** Opening Dataset excerpts block **

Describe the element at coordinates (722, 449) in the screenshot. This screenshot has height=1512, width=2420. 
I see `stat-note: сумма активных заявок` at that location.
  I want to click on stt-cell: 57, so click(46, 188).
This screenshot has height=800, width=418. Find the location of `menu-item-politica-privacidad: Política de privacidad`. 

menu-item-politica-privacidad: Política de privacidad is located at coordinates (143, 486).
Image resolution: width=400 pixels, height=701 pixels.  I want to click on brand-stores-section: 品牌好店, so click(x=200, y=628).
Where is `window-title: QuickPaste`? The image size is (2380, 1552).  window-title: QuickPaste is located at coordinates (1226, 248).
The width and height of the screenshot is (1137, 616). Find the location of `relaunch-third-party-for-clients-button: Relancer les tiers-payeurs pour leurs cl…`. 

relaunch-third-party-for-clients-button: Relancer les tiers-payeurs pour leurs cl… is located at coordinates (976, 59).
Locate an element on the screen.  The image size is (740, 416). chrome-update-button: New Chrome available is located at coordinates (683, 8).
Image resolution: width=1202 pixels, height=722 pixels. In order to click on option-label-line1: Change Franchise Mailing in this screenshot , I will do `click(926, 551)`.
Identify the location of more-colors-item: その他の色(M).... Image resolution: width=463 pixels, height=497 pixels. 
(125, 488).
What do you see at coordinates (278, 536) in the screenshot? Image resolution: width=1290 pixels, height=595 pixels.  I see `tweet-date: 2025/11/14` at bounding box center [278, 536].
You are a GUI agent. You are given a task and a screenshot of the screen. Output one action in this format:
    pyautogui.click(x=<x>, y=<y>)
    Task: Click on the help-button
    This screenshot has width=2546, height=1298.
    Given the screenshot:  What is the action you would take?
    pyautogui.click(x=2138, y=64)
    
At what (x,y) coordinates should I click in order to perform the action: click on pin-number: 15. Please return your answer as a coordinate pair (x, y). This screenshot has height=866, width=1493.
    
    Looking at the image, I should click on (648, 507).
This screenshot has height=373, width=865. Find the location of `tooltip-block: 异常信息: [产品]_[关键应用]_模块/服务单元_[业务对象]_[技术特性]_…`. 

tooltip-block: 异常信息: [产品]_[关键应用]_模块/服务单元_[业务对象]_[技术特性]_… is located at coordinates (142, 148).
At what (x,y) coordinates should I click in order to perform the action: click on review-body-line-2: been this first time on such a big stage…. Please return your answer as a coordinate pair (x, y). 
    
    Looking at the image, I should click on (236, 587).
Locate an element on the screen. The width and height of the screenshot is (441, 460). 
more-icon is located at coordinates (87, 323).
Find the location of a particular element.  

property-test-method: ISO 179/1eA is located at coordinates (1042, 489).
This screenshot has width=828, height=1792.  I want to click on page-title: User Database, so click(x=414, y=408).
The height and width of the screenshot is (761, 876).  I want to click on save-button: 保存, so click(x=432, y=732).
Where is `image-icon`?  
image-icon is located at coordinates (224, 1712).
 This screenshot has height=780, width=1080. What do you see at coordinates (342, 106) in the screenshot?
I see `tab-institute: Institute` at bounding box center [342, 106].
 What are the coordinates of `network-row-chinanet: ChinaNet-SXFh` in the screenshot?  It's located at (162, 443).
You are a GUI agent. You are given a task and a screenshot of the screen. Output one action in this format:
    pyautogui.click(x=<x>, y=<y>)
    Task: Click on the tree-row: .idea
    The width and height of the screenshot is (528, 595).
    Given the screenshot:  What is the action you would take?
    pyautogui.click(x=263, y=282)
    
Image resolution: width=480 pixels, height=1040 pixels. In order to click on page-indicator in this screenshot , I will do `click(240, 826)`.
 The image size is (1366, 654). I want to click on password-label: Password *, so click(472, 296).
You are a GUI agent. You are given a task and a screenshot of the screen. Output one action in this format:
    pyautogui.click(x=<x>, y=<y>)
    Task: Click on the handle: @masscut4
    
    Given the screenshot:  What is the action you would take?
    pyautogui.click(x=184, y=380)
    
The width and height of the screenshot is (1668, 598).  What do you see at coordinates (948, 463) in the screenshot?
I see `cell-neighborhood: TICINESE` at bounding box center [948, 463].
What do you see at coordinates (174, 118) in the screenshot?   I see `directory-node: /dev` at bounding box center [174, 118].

** Closing Dataset excerpts block **

What you have to do.
Write out the lines of the listing that begin at the line containing "This screenshot has height=800, width=418." and end after the line containing "Image resolution: width=400", with both of those lines included.

Your solution.
This screenshot has height=800, width=418. Find the location of `menu-item-politica-privacidad: Política de privacidad`. 

menu-item-politica-privacidad: Política de privacidad is located at coordinates (143, 486).
Image resolution: width=400 pixels, height=701 pixels.  I want to click on brand-stores-section: 品牌好店, so click(x=200, y=628).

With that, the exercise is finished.